With reference to the hydrographic system of the Asso Torrent basin in this note issues concerning the management of subsurface and surficial waters are reported. The basin represents a controversial case for which a long sequence of infrastructural interventions and modifications gave rise to a critical and complex system. As such it is difficult to find a good compromise among: (1) the need of mitigation of flood hazard, (2) the safeguard of groundwater resources and (3) the preservation of human health.

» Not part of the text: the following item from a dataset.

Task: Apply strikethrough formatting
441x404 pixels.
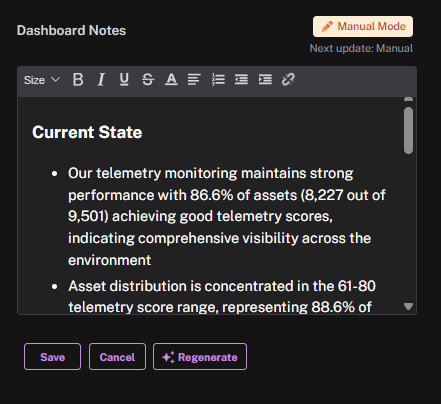Action: tap(148, 80)
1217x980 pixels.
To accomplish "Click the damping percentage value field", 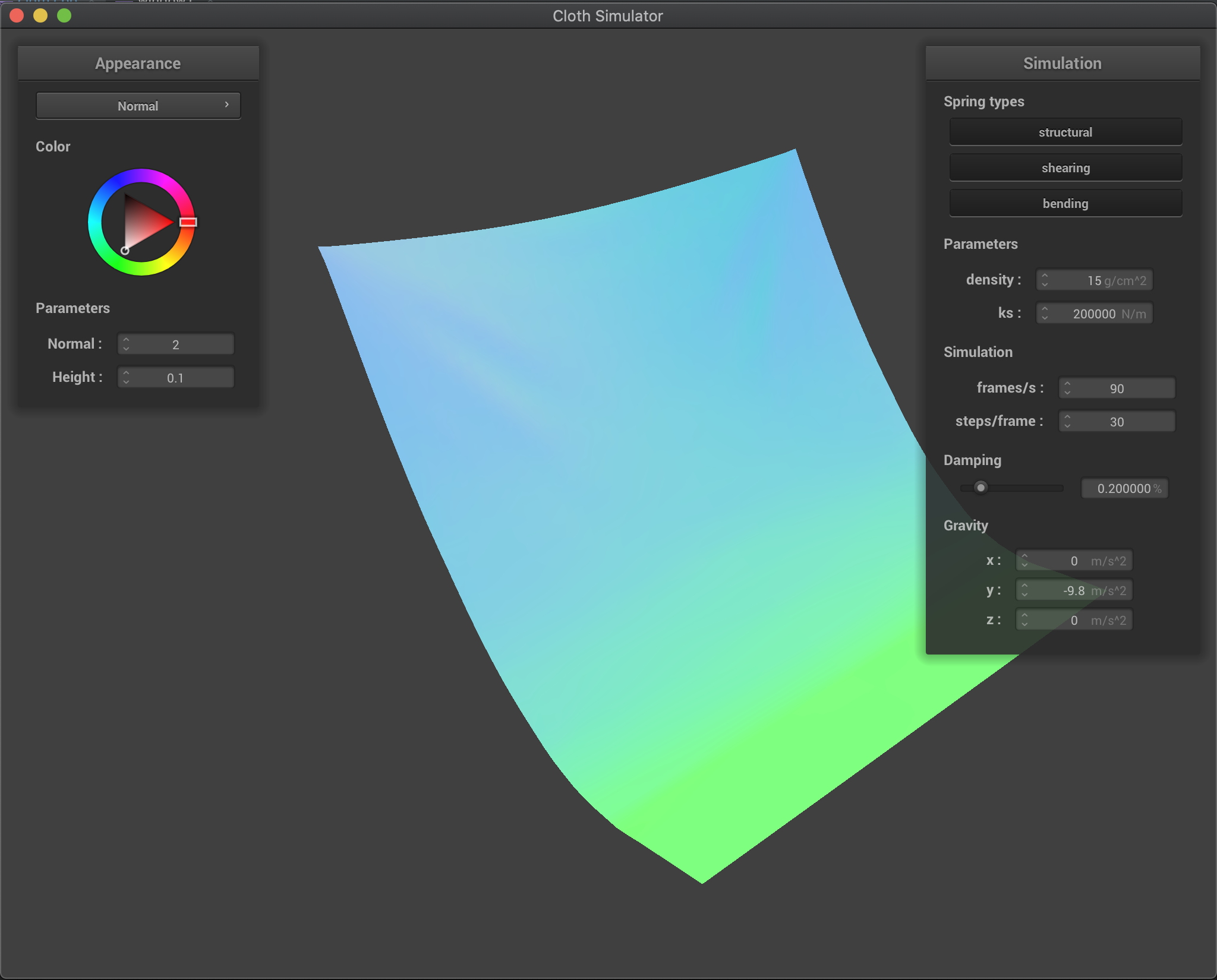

As far as the hydraulic works are concerned, they were conceived following conventional models inspired to the old paradigm of the concentration time. The new paradigm should follow the logic of the prevention from the flash floods, whose intensity is considered the reference factor in the context of the climatic change. There are already authoritative opinions against the old paradigm: among the others, Grimaldi et al. (2012) state that the available approaches for the numerical estimation of the time of concentration may lead to predictions with a scatter of 500 %. It is apparent that the current system of channels (even after the recent modifications) is not adequate to collect the waters during the flash floods because it was conceived conforming to the old paradigm.

The Salento peninsula, like several semiarid or warm temperate regions, is at the onset of a critical phase in which the water stress problem may dramatically arise (Bixio et al. 2006). Countermeasures should be based on new models and innovative concepts. In this respect the wastewater may be considered a resource rather than a tool, for example by directly using the wastewater for the irrigation, provided that the treatment is enhanced. The old engineering practice implies to pave parking slots everywhere, even when not necessary, thus increasing the water discharging to the channels during the storms; new open naturalistic solutions with sufficient bearing capacity are available instead of concrete pavements. Finally, the monitoring of multiple meteorological and hydraulic factors is a key for an efficient management.

Policy and management actions conforming to the IWRM recommendations may fail in contexts like the Asso Torrent basin. It is a further demonstration of the inefficiency of such actions more in general, as pointed out by Biswas (2004), who highlights the difficulty to transform high-level concepts to practical and robust solutions.